A number of techniques are somewhat orthogonal to the problems addressed here. Cost-sensitive learning allows one to emphasize certain errors (Elkan 2001), for example on certain types of instances or classes. In principle, it can lead the learner to focus on improving part of the precision-recall curve. In our case, we seek to minimize false-positive errors, but at high ranks. If formulated naively, this would lead to weighting or supersampling the negative instances. However, negative instances are already a large majority in many applications, as is the case in our experiments, and thus weighting them more is unlikely to improve performance significantly. It has been observed that changing the balance of negative and positive classifier can have little effect on the learned classifier (in that work, decision trees and naive Bayes) (Elkan 2001). Other work mostly focuses on oversampling the positives or downsampling the negatives (e.g., Batista et al. 2004).
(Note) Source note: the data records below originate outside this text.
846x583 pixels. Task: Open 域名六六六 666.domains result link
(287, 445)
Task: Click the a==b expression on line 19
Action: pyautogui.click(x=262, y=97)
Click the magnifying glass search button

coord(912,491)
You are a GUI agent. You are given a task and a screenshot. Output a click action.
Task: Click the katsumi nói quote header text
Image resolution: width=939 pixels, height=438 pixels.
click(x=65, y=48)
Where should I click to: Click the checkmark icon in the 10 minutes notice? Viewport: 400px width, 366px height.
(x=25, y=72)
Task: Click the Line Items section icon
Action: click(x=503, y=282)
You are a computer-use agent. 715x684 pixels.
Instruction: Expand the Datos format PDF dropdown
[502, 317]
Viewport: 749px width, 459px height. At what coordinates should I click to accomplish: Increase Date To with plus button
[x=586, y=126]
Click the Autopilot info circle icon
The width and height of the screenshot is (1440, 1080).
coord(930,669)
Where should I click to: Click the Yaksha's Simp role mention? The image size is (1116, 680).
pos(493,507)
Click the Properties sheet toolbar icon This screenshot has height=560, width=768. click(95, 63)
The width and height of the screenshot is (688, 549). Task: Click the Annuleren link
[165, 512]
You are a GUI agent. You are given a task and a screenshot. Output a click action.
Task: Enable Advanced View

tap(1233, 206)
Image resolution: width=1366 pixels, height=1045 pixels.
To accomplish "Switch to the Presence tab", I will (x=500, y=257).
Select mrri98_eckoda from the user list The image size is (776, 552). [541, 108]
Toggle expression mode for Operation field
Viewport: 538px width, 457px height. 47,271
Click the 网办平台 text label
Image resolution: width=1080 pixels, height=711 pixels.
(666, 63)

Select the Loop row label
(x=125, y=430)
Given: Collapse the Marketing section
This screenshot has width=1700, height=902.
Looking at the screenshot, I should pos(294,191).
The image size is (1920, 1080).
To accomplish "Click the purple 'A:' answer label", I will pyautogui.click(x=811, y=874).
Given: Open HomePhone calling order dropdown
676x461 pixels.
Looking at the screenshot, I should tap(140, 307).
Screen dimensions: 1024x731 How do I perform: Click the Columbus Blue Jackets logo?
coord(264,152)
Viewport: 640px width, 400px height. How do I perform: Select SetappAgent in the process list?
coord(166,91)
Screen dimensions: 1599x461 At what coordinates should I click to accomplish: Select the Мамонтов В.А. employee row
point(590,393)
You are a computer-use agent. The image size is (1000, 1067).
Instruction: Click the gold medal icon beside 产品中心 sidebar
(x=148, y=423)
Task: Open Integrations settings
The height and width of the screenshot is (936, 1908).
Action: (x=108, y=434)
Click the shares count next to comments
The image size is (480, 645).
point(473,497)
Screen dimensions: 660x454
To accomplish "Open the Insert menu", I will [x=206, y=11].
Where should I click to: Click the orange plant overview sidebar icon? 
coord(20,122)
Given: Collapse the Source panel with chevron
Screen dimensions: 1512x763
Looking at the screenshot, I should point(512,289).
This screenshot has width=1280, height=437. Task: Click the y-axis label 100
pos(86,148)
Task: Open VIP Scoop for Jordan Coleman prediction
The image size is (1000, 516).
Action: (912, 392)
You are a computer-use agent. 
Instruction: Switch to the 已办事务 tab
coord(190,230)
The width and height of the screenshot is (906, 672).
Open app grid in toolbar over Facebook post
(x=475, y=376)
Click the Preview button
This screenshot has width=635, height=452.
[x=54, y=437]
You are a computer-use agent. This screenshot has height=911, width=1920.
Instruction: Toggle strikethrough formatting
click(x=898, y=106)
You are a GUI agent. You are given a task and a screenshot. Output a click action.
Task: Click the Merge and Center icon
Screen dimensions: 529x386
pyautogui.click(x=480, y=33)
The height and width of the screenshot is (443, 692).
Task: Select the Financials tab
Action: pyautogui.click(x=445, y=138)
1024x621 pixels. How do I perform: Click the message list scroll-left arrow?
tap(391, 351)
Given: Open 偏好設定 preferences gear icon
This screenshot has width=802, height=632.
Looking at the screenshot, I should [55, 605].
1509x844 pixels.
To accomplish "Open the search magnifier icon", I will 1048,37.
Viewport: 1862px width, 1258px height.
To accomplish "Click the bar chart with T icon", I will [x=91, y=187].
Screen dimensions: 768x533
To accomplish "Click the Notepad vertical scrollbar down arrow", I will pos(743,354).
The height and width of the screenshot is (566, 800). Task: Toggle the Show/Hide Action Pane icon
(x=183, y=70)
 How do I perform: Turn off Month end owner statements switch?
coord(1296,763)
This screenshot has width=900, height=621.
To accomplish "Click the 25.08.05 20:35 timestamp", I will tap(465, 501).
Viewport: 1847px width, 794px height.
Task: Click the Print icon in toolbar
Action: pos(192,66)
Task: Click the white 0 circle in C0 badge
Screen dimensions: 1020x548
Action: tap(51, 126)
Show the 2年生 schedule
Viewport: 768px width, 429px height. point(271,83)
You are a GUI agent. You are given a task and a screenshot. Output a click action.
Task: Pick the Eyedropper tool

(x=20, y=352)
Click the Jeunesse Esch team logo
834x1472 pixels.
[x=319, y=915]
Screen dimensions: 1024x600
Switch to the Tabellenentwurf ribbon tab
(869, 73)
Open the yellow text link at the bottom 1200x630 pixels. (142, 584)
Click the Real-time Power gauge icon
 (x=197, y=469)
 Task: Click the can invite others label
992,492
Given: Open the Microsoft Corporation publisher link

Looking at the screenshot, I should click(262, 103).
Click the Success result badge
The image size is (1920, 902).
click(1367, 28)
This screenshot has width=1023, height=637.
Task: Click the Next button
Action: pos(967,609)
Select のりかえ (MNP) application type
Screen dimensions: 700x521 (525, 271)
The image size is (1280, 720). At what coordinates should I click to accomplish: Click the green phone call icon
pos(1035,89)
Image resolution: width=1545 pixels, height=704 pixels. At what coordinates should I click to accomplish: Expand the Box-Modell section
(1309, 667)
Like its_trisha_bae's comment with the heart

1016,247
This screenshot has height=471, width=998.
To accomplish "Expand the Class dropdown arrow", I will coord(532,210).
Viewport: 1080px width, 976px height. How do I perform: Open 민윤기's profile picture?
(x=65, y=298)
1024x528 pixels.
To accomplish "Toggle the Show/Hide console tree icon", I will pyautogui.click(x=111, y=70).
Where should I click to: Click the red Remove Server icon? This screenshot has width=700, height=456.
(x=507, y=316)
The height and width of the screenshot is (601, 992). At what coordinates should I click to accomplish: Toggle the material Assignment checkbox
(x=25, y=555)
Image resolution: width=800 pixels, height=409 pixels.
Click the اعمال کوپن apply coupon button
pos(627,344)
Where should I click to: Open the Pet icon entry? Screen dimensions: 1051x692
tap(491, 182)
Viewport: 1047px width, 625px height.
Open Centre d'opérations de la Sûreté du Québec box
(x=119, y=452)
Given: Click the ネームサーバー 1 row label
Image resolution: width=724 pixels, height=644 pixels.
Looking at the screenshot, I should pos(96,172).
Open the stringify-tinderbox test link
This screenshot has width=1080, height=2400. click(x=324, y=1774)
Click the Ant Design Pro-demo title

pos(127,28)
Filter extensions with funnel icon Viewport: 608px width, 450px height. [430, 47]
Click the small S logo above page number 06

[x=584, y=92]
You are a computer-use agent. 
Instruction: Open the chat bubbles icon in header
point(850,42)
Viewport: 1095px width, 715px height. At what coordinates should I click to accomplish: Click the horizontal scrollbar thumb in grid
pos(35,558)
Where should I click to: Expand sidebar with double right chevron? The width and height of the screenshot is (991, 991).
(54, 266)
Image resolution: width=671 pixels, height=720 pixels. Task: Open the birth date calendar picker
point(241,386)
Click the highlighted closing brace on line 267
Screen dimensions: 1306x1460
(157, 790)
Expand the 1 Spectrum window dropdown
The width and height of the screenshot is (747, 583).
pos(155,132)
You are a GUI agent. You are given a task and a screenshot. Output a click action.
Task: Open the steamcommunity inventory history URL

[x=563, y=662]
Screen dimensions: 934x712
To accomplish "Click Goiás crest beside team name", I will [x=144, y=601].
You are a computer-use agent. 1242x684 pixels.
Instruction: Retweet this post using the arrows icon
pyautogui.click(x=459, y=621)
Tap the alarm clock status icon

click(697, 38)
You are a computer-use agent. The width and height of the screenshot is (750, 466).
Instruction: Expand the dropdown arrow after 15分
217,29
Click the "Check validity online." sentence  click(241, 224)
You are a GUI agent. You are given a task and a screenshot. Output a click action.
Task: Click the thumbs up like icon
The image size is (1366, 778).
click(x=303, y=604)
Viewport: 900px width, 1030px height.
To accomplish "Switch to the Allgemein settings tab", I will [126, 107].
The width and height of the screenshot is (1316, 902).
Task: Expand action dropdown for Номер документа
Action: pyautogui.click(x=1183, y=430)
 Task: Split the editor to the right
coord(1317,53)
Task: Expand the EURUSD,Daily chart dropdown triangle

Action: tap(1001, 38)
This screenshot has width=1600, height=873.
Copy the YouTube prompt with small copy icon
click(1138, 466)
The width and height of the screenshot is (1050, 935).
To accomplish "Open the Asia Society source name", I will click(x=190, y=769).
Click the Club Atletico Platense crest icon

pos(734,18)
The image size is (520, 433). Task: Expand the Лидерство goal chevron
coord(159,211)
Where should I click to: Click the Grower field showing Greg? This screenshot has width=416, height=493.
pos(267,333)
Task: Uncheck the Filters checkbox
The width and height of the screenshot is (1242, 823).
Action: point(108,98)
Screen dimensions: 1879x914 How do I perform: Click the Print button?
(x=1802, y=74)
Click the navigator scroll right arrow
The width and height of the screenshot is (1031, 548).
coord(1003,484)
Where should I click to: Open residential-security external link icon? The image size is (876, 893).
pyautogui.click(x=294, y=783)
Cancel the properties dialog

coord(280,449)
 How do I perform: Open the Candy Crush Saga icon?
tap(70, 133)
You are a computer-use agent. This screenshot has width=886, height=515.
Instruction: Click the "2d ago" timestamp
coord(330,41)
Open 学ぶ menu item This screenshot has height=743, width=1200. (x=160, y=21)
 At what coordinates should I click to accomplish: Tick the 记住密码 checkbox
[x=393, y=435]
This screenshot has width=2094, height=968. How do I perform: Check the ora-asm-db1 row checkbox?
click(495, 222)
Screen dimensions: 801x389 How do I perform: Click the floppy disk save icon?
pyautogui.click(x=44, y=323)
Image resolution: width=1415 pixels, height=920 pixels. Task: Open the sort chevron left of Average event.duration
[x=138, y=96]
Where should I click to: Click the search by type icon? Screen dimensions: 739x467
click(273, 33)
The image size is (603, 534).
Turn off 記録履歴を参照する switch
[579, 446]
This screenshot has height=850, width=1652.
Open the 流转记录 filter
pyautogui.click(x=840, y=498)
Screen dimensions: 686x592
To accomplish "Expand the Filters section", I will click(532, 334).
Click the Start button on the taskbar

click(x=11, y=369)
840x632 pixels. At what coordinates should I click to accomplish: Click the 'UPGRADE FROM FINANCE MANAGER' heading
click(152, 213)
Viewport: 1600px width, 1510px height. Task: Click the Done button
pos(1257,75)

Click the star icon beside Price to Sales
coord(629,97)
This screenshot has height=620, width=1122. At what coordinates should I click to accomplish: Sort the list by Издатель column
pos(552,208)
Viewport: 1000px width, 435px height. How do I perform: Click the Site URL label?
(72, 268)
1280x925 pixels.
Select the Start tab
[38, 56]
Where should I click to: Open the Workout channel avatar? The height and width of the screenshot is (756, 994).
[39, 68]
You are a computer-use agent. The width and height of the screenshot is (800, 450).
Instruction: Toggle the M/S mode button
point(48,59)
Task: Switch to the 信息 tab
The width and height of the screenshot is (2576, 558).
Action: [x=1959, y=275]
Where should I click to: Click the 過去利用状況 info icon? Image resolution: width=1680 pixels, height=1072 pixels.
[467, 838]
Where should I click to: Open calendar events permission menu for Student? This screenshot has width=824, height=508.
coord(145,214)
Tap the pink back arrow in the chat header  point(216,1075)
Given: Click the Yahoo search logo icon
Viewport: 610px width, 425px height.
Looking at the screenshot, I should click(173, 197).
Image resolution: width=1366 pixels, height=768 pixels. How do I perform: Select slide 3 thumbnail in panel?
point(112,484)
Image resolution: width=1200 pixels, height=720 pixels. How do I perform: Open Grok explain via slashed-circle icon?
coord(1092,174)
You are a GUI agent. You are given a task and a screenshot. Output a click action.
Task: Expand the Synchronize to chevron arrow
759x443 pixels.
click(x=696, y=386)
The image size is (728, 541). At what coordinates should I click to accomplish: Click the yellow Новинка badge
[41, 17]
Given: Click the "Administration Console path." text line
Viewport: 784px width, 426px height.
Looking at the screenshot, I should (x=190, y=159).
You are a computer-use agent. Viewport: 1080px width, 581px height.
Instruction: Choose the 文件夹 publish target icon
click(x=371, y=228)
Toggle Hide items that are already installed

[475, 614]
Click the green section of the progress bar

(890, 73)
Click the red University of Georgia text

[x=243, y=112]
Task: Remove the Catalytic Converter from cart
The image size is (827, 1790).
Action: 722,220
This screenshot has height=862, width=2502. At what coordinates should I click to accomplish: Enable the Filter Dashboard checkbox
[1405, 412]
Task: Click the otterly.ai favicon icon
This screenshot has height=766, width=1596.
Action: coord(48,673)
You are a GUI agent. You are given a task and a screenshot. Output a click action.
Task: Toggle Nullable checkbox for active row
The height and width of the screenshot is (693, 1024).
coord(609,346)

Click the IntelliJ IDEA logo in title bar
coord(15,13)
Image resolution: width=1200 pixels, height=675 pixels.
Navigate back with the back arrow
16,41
Area under curve (AUC) optimization is a related technique for improved ranking, though the techniques may be more appropriate for improving measures such as Max F1, and we are not aware of algorithms that substantially improve at very high precision over standard learning technique (e.g., see Cortez and Mohri 2004; Calders and Jaroszewicz 2007).

5 Summary

Fusing classifiers trained on different sources of evidence, via a NoisyOR model and its extensions, can substantially increase recall at high precisions. When one seeks robust class probabilities, or a threshold that achieves high precision, one can significantly save on manually labeling held-out data compared to the standard way of verifying high precision. For classifiers trained on very different features, we showed how the probability of a (conditional) joint false-positive can be upper bounded by the product of individual (conditional) false-positive probabilities, therefore, in such scenarios, an instance receiving high probabilities from multiple classifiers is highly likely a true positive. This property also partly explains our observation that simply summing the base classifier probabilities, and other simple variants such as product, can do very well when the objective is improving precision at top rankings. As the number of classifiers grows, addressing the interdependencies of classifier outputs via a learning (stacking) approach becomes beneficial. We showed promising results in that direction. Investigating the multiclass case and developing a further understanding of the tradeoffs between early and late fusion are fruitful future directions.